小規模事業者持続化補助金は、小規模事業者が経営計画を自ら策定し、それに基づいて行う販路開拓や生産性向上の取り組みを支援する、非常に人気の高い補助金です。地域の商工会や商工会議所のサポートを受けながら事業を進められるため、初めて補助金を申請する事業者にもおすすめです。
この補助金のポイント
- 目的: 持続的な経営に向けた販路開拓や業務効率化を支援。
- 特徴: 商工会・商工会議所の手厚いサポートが受けられる。
- 対象: 小規模事業者(個人事業主含む)が幅広く対象。
この記事では、過去の公募要領を基に、小規模事業者持続化補助金の概要から申請のポイントまでを分かりやすく解説します。次回の公募に備えて、今から準備を始めましょう。
補助金の概要(過去の公募情報より)
ここでは、令和元年度補正・令和3年度補正予算で実施された「一般型」の情報を基に解説します。
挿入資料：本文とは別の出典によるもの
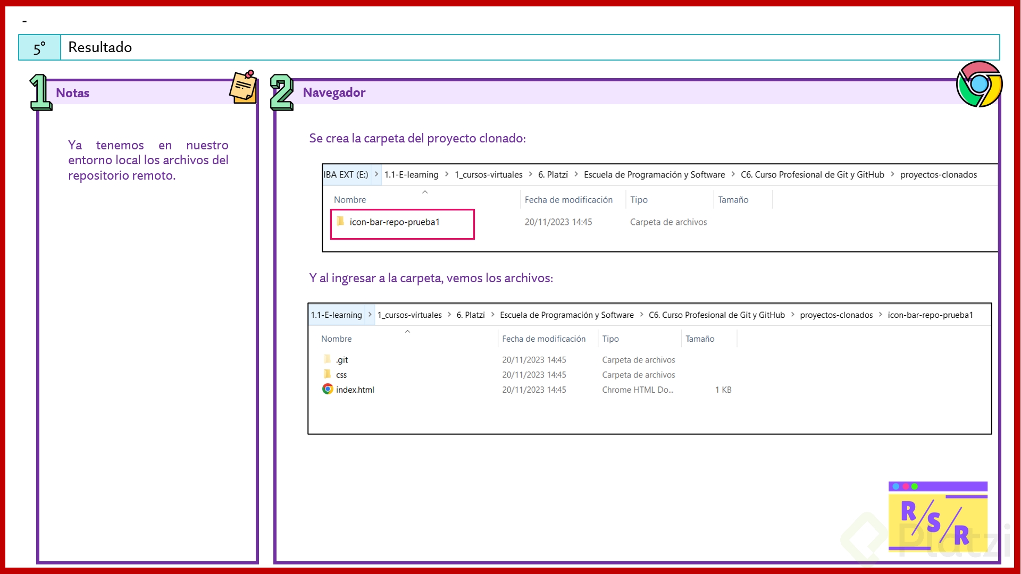Click the css folder icon
This screenshot has height=574, width=1021.
327,374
公募回によって内容が変更される可能性があるため、必ず最新の公募要領をご確認ください。
補助対象者
補助対象となるのは、以下の要件を満たす「小規模事業者」です。
業種 | 常時使用する従業員数 |
---|---|
商業・サービス業(宿泊業・娯楽業除く) | 5人以下 |
サービス業のうち宿泊業・娯楽業 | 20人以下 |
製造業その他 | 20人以下 |
⚠️ 注意事項
- ✔️ 資本金または出資金が5億円以上の法人に100%株式保有されていないこと。
- ✔️ 直近過去3年間の課税所得の年平均額が15億円を超えていないこと。
補助上限額・補助率
申請する枠によって補助上限額が異なります。
申請枠 | 補助上限額 | 補助率 |
---|---|---|
通常枠 | 50万円 | 2/3 ※賃金引上げ枠の赤字事業者は3/4 |
賃金引上げ枠 | 200万円 | |
卒業枠 | 200万円 | |
後継者支援枠 | 200万円 | |
創業枠 | 200万円 | |
インボイス枠 | 100万円 | 2/3 |
補助対象経費
販路開拓や業務効率化に繋がる幅広い経費が対象となります。
- ①機械装置等費(製造装置の購入など)
- ②広報費(チラシ作成、広告掲載など)
- ③ウェブサイト関連費(ECサイト構築、Web広告など)
- ④展示会等出展費(出展料、関連運搬費など)
- ⑤旅費(販路開拓のための交通費・宿泊費)
- ⑥開発費(新商品の試作品開発など)
- ⑦資料購入費(関連書籍の購入など)
- ⑧雑役務費(臨時アルバイト代など)
- ⑨借料(機器のリース・レンタル料)
- ⑩設備処分費(作業スペース確保のための設備処分)
- ⑪委託・外注費(店舗改装、専門家への相談費用など)
⚠️ 経費の注意点
- ❌ 対象外: パソコンや自動車など汎用性が高いもの、単なる取替え更新、各種手数料、公租公課(消費税)などは対象外です。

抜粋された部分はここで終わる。